Ce scoring serait intégré aux LLM pour alerter : « Cette synthèse repose sur 80 % de sources mainstream ; voir perspectives alternatives. »
Les implications : un web « inhumain » et des solutions à inventer
Berners-Lee ne s’arrête pas à l’aspect économique. Il craint un web « illisible » et « inhumain », où les machines parlent aux machines, marginalisant les humains. Les pubs hyper-personnalisées, déjà critiquées pour leur surveillance intrusive (« elles rendent les gens fous et leur donnent l’impression d’être surveillés »), pourraient s’aggraver si l’IA les intègre directement dans les réponses – mais cela heurterait les utilisateurs, comme le notent des replies sur X.
Mark Surman de Mozilla renchérit : le modèle publicitaire est à un « carrefour potentiel ». Il faut « ne pas laisser passer une bonne crise » pour repenser la pub. Berners-Lee propose des alternatives : des abonnements directs (comme ceux de Substack), des paiements pour l’accès aux données via Solid, ou des pubs IA-intégrées mais éthiques.

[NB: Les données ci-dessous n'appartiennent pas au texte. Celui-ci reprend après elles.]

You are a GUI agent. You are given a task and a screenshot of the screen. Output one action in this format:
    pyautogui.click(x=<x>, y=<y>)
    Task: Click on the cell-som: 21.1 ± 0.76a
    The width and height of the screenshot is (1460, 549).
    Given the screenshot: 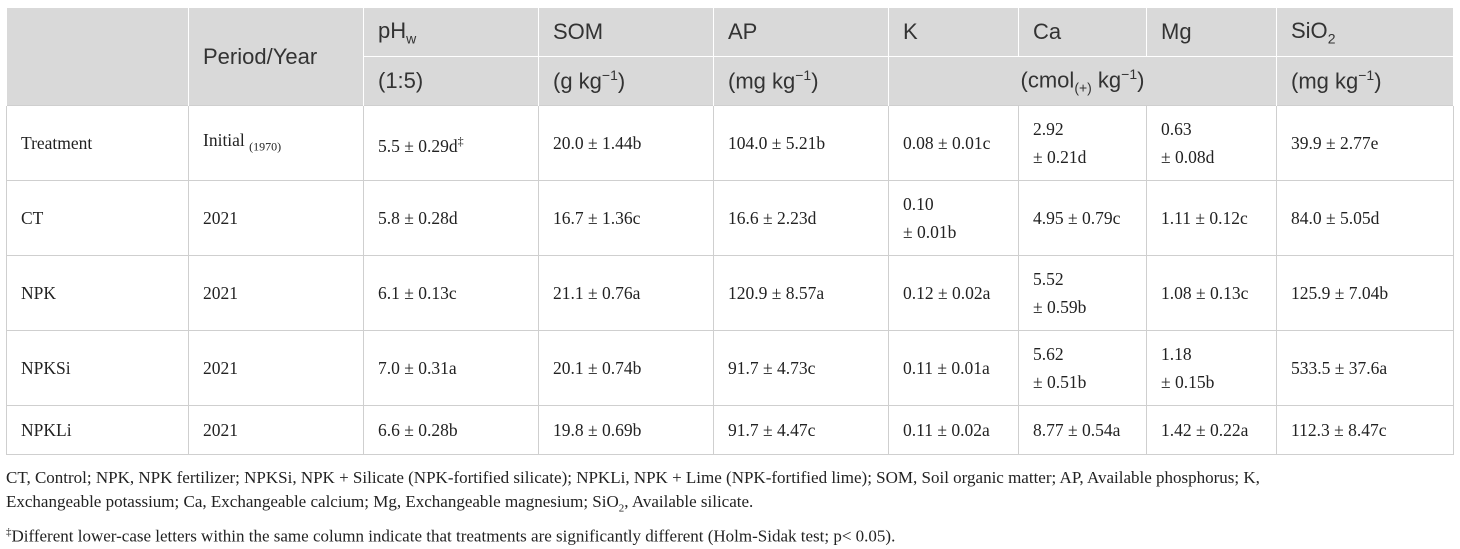 What is the action you would take?
    pyautogui.click(x=626, y=293)
    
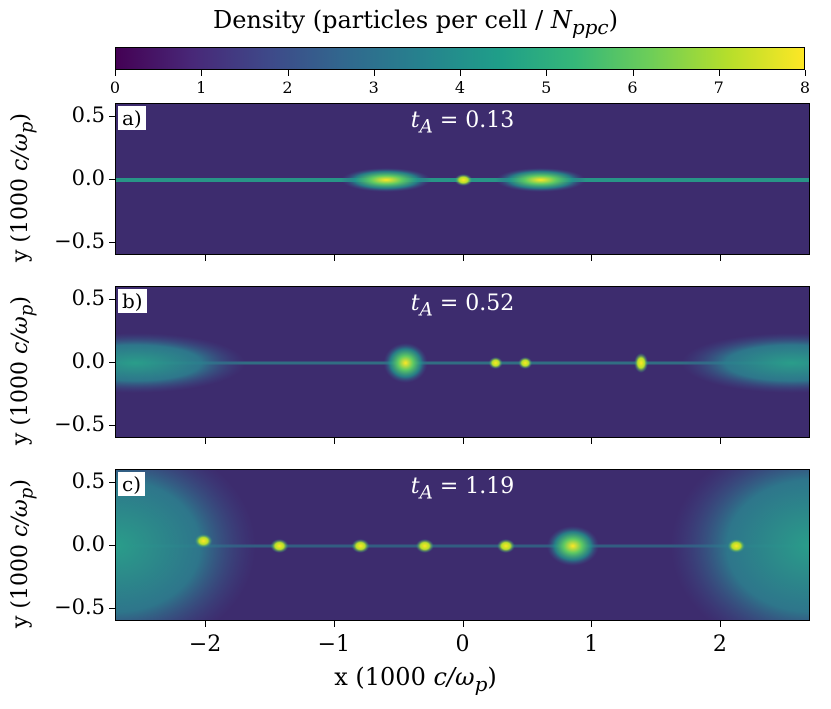  What do you see at coordinates (23, 187) in the screenshot?
I see `ylabel-a: y (1000 c/ωp)` at bounding box center [23, 187].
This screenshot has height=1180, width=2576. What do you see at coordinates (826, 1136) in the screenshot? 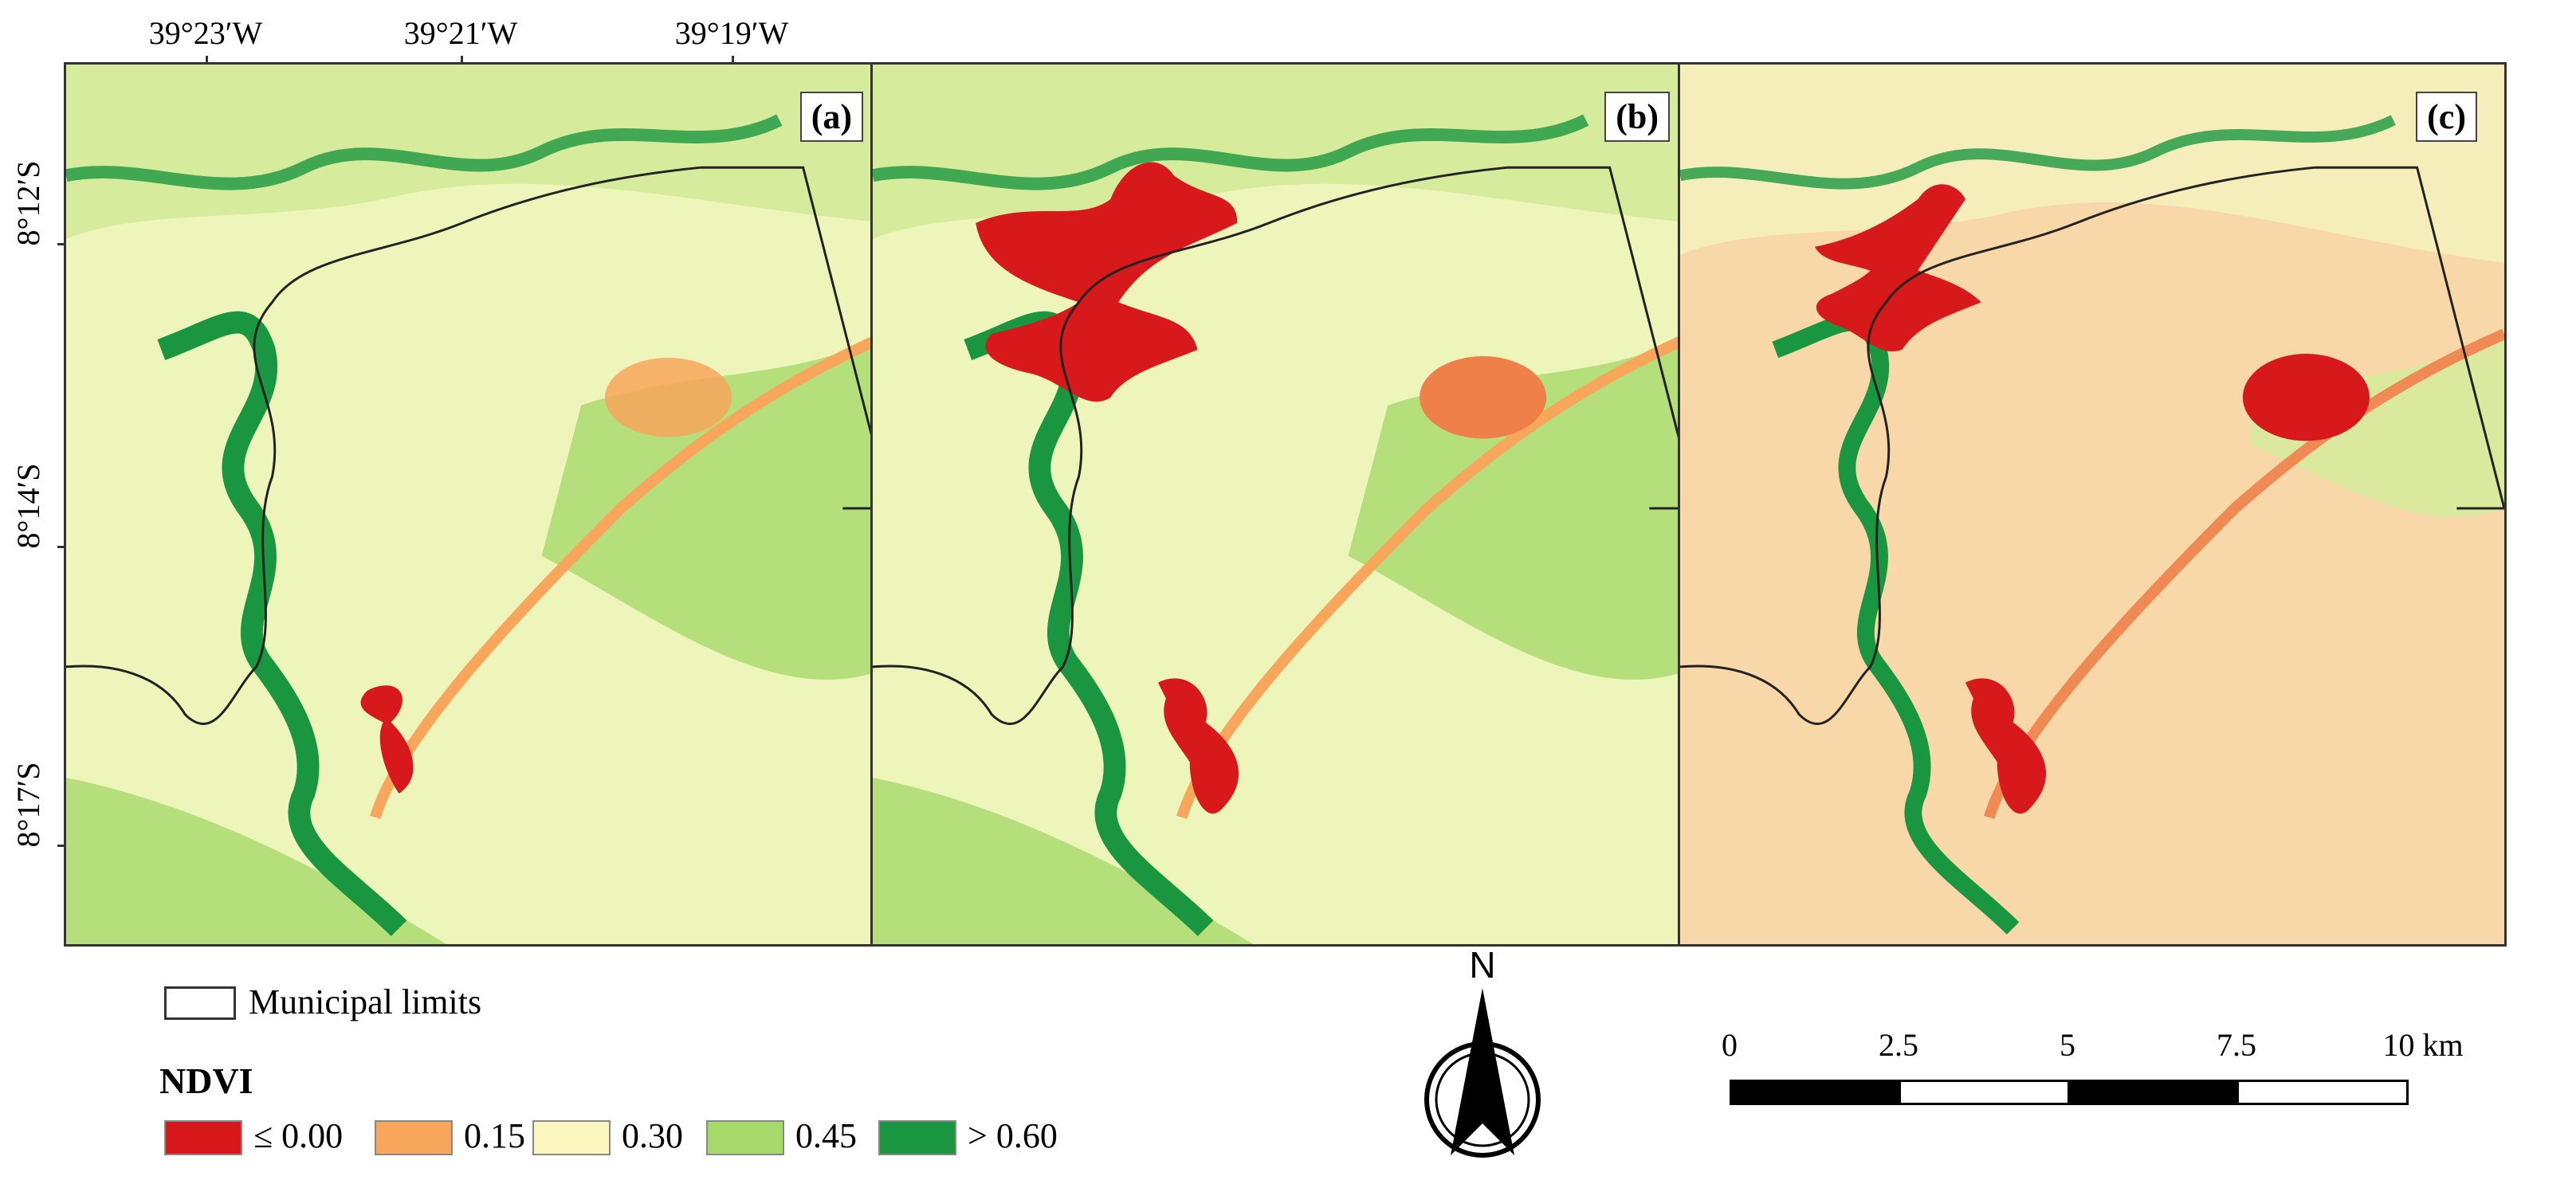
I see `ndvi-label-4: 0.45` at bounding box center [826, 1136].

Des voix sur X suggèrent même un « web post-pub » peer-to-peer, comme Holochain, sans intermédiaires.
L’analogie des dérivés montre que l’IA n’est pas seulement un « lecteur » passif ; elle crée des « produits informationnels » opaques, accélérant la crise de confiance. Ces cas montrent que la désinfo n’est pas anodine : elle mine la confiance (seulement 32 % des Français font confiance aux médias en 2025, selon Reuters). Si les LLM amplifient des narratifs biaisés, les utilisateurs fuient vers des bulles (TikTok, Telegram), privant le web de trafic – et de pubs. Les solutions ? Une transparence de l’IA (ex. : citer sources et scores, algorithmes transparents), régulation, et alternatives comme Solid pour des données décentralisées.

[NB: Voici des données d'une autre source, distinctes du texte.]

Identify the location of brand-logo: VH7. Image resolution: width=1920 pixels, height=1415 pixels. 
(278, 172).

Restaurer la confiance pour sauver le web
L’avertissement de Tim Berners-Lee sur l’effondrement économique du web face à l’IA est alarmant, mais les exemples concrets – de l’origine controversée du COVID à la fake news sur le général Pellizzari, en passant par les narratifs biaisés sur l’Ukraine ou les vaccins – révèlent un danger plus profond : une désinformation « dérivée » et amplifiée qui mine la confiance à la base. Comme dans la crise des CDO de 2008, où des sous-jacents opaques ont propagé des erreurs fatales, les LLM risquent de transformer le web en un écosystème toxique, où l’info synthétisée devient une bulle prête à éclater. Sans intervention, ce n’est pas seulement l’économie publicitaire qui s’effrite, mais la crédibilité même d’Internet comme espace partagé et fiable.
Pourtant, cet appel à l’action est une opportunité. En adoptant des outils comme votre système de scoring pour quantifier les biais, en imposant une transparence radicale aux LLM (attributions sources, alertes sur les « dérivées informationnelles » incomplètes) et en favorisant des modèles décentralisés comme Solid, il est possible d’envisager la réinvention d’un web résilient. Les géants tech doivent passer de l’exploitation sans limite à la régulation éthique, inspirés par les leçons post-2008 : audits obligatoires, stress-tests informationnels et une gouvernance ouverte.
Berners-Lee nous le rappelle : l’IA peut enrichir l’humanité, mais seulement si nous la domestiquons avant qu’elle ne nous noie sous un flot d’illusions.
Le web n’est pas condamné ; il attend simplement que nous lui redonnions sa place dans l’humanité, à savoir un outil – avant qu’il ne soit trop tard.